____ DATA FOR REVIEW

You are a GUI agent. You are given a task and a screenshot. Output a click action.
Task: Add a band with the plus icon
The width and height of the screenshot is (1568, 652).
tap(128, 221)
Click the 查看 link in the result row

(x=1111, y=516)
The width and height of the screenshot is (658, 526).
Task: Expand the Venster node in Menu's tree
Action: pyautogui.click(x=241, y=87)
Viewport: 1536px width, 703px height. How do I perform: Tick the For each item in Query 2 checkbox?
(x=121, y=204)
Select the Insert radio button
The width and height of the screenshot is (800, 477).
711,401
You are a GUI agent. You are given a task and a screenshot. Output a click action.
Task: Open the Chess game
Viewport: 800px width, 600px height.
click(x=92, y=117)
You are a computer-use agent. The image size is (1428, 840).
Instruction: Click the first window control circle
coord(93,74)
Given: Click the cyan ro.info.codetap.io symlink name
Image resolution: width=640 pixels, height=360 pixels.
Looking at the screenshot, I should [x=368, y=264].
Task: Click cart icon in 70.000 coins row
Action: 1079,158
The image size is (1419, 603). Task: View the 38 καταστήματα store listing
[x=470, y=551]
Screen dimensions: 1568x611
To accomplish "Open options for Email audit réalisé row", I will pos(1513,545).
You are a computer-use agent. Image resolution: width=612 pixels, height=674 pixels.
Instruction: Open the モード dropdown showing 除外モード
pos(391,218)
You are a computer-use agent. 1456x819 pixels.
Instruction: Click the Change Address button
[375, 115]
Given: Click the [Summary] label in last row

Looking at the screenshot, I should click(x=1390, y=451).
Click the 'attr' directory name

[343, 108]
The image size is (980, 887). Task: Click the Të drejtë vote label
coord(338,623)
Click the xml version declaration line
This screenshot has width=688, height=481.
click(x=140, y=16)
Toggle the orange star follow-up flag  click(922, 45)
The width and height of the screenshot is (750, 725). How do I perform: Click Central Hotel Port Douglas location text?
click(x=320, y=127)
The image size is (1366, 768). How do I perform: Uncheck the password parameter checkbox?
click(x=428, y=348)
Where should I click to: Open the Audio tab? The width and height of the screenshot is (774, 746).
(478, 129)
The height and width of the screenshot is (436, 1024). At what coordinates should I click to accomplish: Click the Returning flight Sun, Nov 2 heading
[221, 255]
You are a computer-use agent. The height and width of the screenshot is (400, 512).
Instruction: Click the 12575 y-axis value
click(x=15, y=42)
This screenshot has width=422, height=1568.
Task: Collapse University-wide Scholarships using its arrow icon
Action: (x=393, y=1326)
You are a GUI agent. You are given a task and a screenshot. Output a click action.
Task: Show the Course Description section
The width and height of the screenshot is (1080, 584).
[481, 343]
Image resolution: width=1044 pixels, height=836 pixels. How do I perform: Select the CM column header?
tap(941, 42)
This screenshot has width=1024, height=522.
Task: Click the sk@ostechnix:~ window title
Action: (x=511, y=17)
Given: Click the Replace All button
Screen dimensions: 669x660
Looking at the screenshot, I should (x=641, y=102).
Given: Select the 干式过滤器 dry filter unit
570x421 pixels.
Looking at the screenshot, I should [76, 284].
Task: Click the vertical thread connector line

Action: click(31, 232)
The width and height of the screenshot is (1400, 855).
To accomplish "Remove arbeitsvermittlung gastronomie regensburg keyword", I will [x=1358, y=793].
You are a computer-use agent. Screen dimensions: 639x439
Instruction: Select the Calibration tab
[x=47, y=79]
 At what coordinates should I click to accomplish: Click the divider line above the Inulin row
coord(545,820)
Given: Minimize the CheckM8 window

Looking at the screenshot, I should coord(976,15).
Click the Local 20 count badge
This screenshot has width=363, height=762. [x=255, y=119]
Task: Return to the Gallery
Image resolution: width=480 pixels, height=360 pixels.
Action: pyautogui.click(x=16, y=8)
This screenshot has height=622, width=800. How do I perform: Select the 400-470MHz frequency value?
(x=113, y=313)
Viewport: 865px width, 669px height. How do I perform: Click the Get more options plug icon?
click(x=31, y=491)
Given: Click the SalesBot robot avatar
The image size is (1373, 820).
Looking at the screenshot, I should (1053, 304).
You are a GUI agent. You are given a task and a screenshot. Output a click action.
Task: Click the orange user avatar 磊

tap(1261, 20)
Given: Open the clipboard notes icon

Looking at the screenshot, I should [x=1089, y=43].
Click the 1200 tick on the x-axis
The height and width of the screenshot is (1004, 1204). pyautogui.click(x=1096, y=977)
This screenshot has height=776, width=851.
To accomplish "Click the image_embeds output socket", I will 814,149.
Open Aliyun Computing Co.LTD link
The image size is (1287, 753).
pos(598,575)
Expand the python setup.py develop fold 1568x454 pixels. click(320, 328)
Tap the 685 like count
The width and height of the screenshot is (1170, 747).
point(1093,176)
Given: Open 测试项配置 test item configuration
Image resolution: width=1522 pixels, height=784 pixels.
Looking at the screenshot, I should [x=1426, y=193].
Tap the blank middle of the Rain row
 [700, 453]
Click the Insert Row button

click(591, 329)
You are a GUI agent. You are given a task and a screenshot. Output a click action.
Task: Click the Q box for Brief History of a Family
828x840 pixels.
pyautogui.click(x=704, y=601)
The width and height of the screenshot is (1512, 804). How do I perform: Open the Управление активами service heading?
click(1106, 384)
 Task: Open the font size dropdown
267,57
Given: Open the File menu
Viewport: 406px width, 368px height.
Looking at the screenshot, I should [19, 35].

________

- WHAT YOU ARE ASKED TO DO: Reproduce exactly the lines that run from the start of the records to the line with "Screen dimensions: 1568x611", both included.

- SOLUTION:
You are a GUI agent. You are given a task and a screenshot. Output a click action.
Task: Add a band with the plus icon
The width and height of the screenshot is (1568, 652).
tap(128, 221)
Click the 查看 link in the result row

(x=1111, y=516)
The width and height of the screenshot is (658, 526).
Task: Expand the Venster node in Menu's tree
Action: pyautogui.click(x=241, y=87)
Viewport: 1536px width, 703px height. How do I perform: Tick the For each item in Query 2 checkbox?
(x=121, y=204)
Select the Insert radio button
The width and height of the screenshot is (800, 477).
711,401
You are a GUI agent. You are given a task and a screenshot. Output a click action.
Task: Open the Chess game
Viewport: 800px width, 600px height.
click(x=92, y=117)
You are a computer-use agent. The image size is (1428, 840).
Instruction: Click the first window control circle
coord(93,74)
Given: Click the cyan ro.info.codetap.io symlink name
Image resolution: width=640 pixels, height=360 pixels.
Looking at the screenshot, I should [x=368, y=264].
Task: Click cart icon in 70.000 coins row
Action: 1079,158
The image size is (1419, 603). Task: View the 38 καταστήματα store listing
[x=470, y=551]
Screen dimensions: 1568x611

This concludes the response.